[Opening DOCUMENT SECTION section]

    • peterwebster May 14, 2013 / 9:33 pm

      I’m grateful to Josh for this response. The fact that he feels that DH needs defending from me makes me think that perhaps I didn’t make my point clearly enough, although I had thought that the first paragraph might suffice. Of course we need to think, and as a matter of urgency, about ‘what it means to be human … in a digital age.’ However, I still don’t see that those concerns are fundamentally different from those that have preoccupied historians, scholars of literature, philosophers and students of culture and technology as they have studied successive cultural and technological shifts that predate the digital. I simply don’t see a distinctive ‘discipline’ called DH that is so distinct in its concerns from both the “regular” humanities on one side, and on the other from the sciences (social and biological) that it is best fostered in faculties/schools/departments that have the same institutional position as the other disciplines.

      Josh also chides me for being technologically deterministic. Since the main burden of the post was that the location of DH within universities influences practice, I would have accepted a charge of organisational determinism. As for technological determinism, I’m afraid I simply don’t see the force of the criticism.
[Closing DOCUMENT SECTION section]
WORK REQUEST
Copy word for word everything in the comment on digital humanities from "Josh also chides" down to "of the criticism.".
[Opening EXTRACTED MATERIAL section]
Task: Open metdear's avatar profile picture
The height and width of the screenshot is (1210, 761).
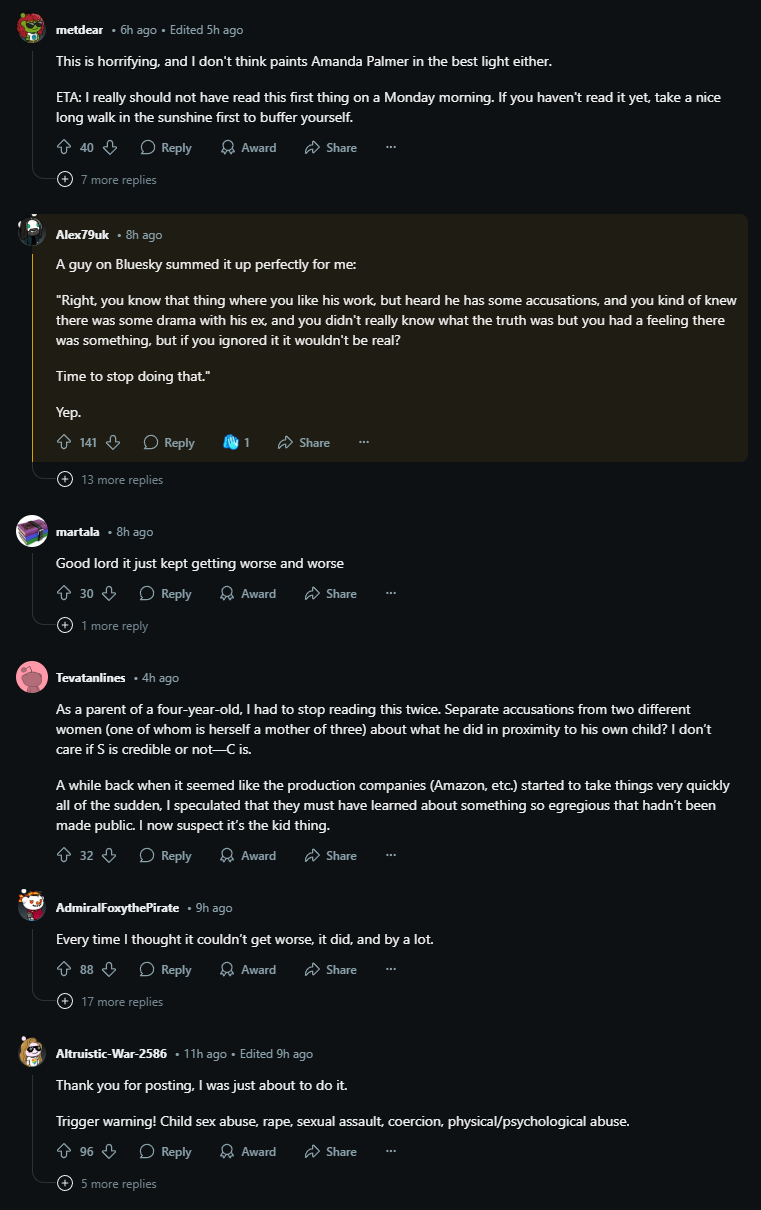Action: point(32,29)
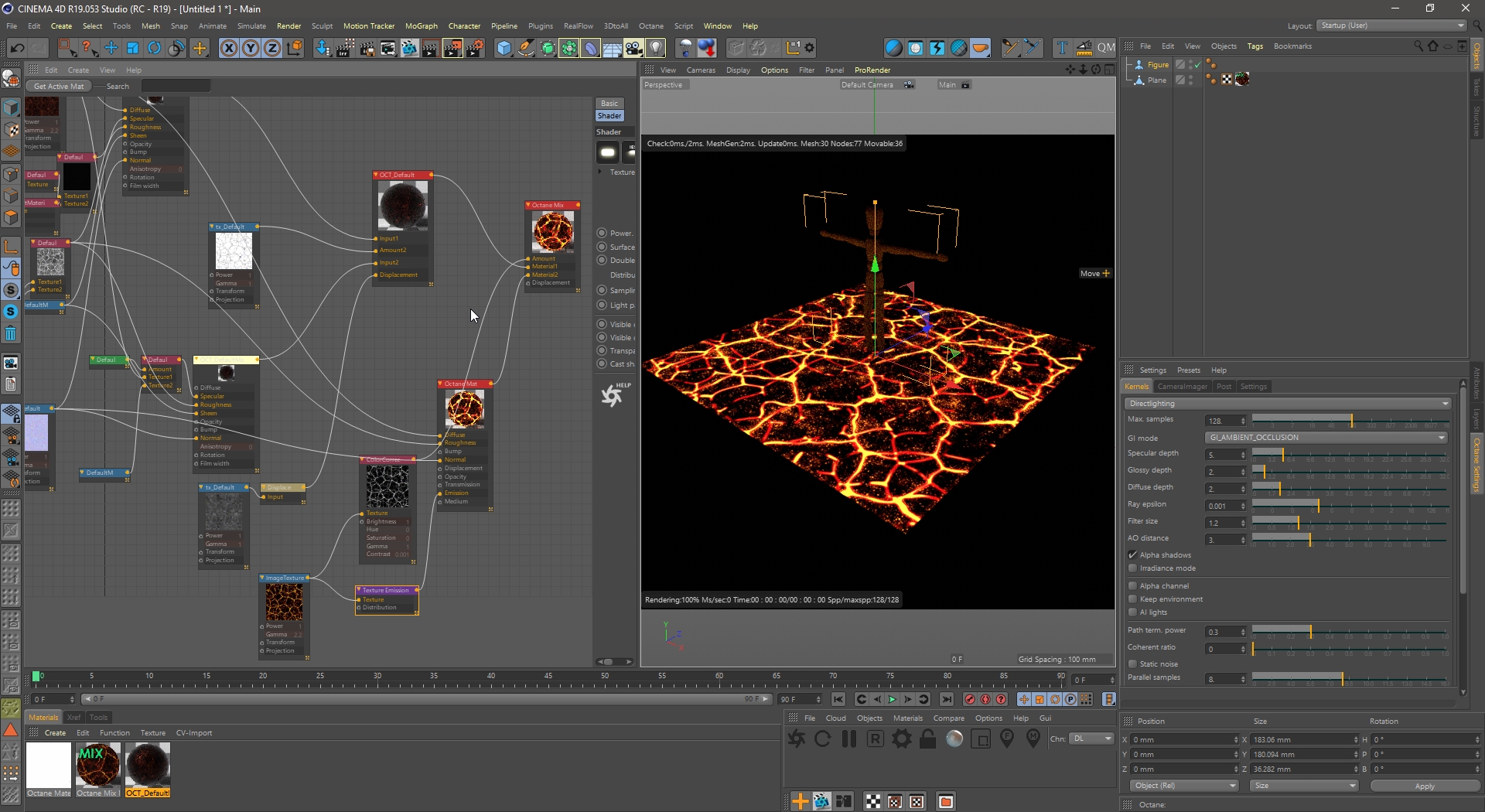Click the Light bulb object icon
This screenshot has height=812, width=1485.
656,48
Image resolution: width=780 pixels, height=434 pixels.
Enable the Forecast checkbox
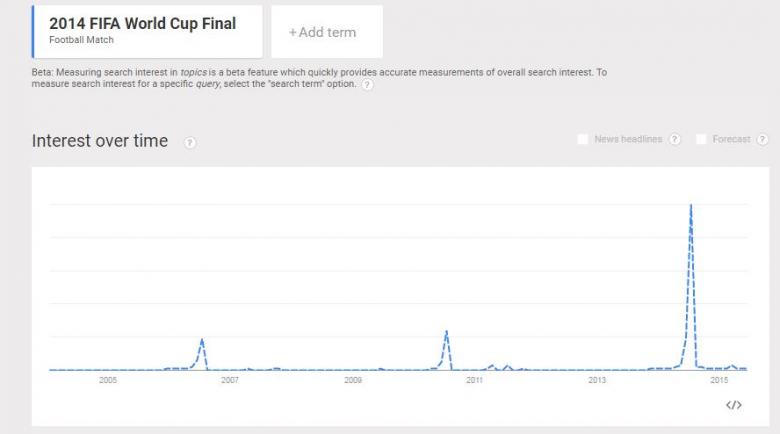[x=701, y=139]

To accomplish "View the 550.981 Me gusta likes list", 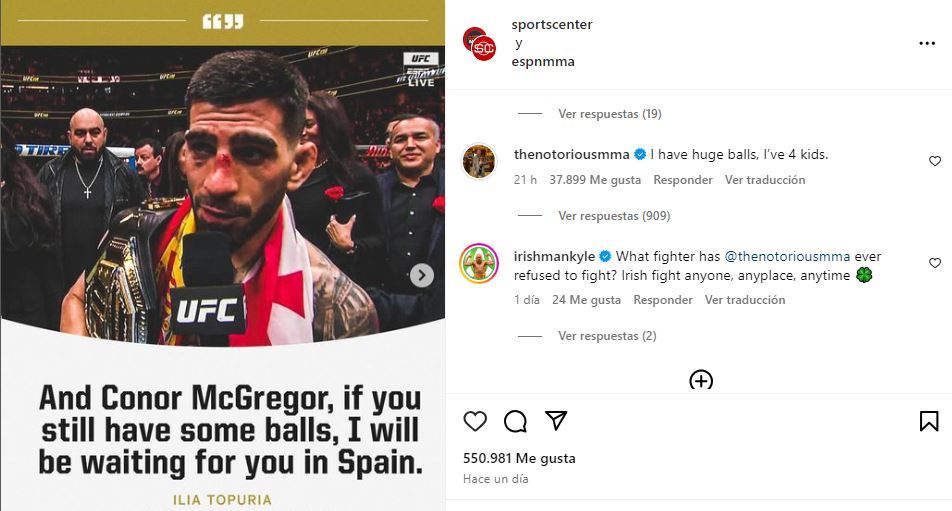I will [519, 458].
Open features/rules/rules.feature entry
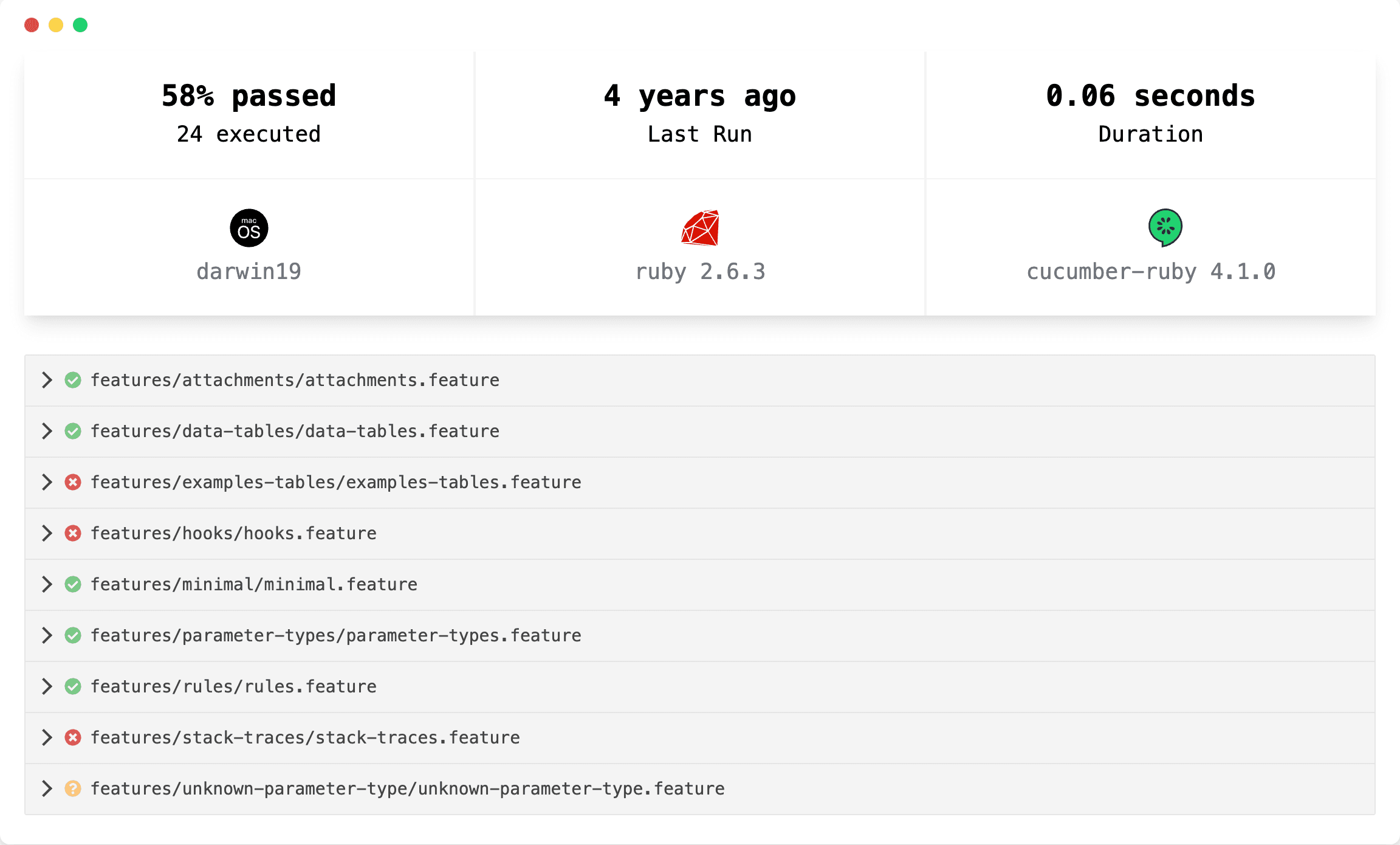Image resolution: width=1400 pixels, height=845 pixels. [x=233, y=687]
[Closing EXTRACTED MATERIAL section]
RESULT FOR THIS TASK
Josh also chides me for being technologically deterministic. Since the main burden of the post was that the location of DH within universities influences practice, I would have accepted a charge of organisational determinism. As for technological determinism, I’m afraid I simply don’t see the force of the criticism.